Get Mystery Box with random crypto!

Иногда я натыкаюсь на что-то, что написал, отдавшись “вдохнове | roguelike theory

Иногда я натыкаюсь на что-то, что написал, отдавшись “вдохновению”, где свел какие-то возвышенные вещи к низменным – то, что Ницше называл “рабской моралью”, такой, что сводит все прекрасное к какой-нибудь утилитарной банальности – к экономике. Мне, конечно, сразу становится стыдно, потому что вокруг, во всех лентах и на всех сигмах, я вижу эту бесконечную веру в какое-то возвышенное и прекрасное Благо, что прям аж окрыляет всех, читающих книжки, заставляет их верить в какие-то всепобеждающие идеалы развития культуры, в духовные фундаменты человечества – мне очень завидно это читать; и, не решаясь обвинять себя во лжи, я обвиняю себя в чисто литературных грехах: в изображении некрасивого мира, в интересе ко всякой грязи, к рынкам и пользе, в профессиональном или техническом взгляде, в прочих “рабских” удовольствиях. Я думаю о том, каким грязным, неловким самозванцем я чувствую себя среди верующих знакомых, чьи новые и новые утопические концепты вот-вот спасут мир, только дайте им возможность его сперва уничтожить.

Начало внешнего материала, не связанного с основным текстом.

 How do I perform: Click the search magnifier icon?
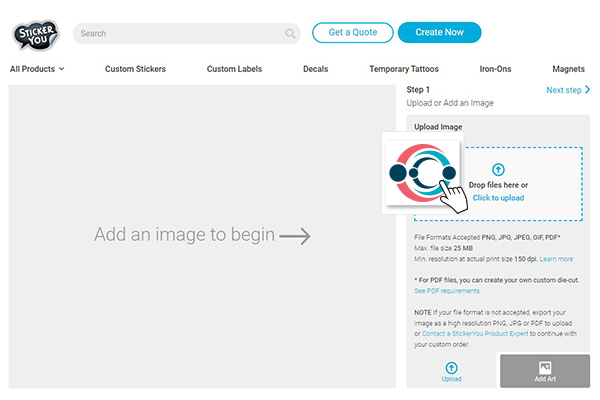(x=290, y=33)
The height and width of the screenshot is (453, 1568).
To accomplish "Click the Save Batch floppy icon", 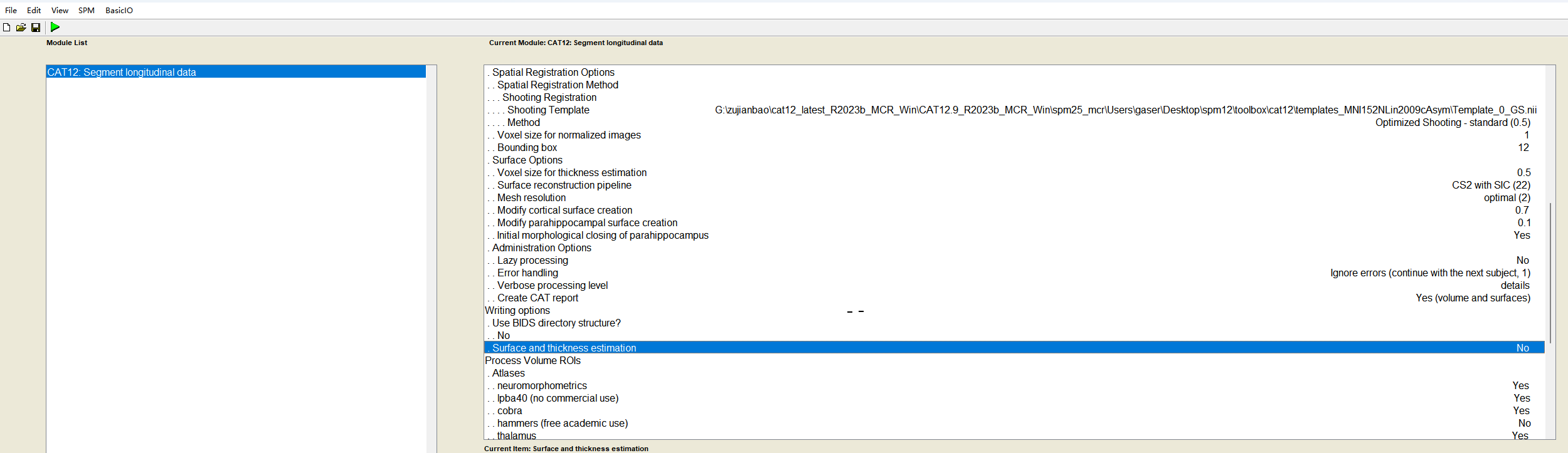I will point(36,28).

Но еще я думаю, что Ницше не прав со своими максималистическими оценками. Искать что-то “большее”, скажем, что-то моральное “за пределами” (обобщенной) экономики – это значит делать из этого “большего” еще один такой же рынок, рядом с обычным счетом записывать “гамбургский”, по сути работающий так же. Это то же, что пытаться сделать из гоночек, которые для всех, кто в них не играет, кажутся банальным лагранжевым рынком взаимообмена ускорения-на-контроль, что-то большее за счет придумывания сюжета или метаигр. Но гоночки – вообще любой игровой жанр, т.е. любой интересный модус экономики – это само по себе офигенно. И я пытаюсь уговорить себя, что научиться читать в них сюжет, научиться слышать за ревом моторов нарратив и драму – это моральное достижение куда высшего порядка, чем придумывание метаигровых концептов, с помощью которых мы сможем “покинуть гоночки” и зажить, наконец, в мире, где всё на свете – лишь один огромный финиш.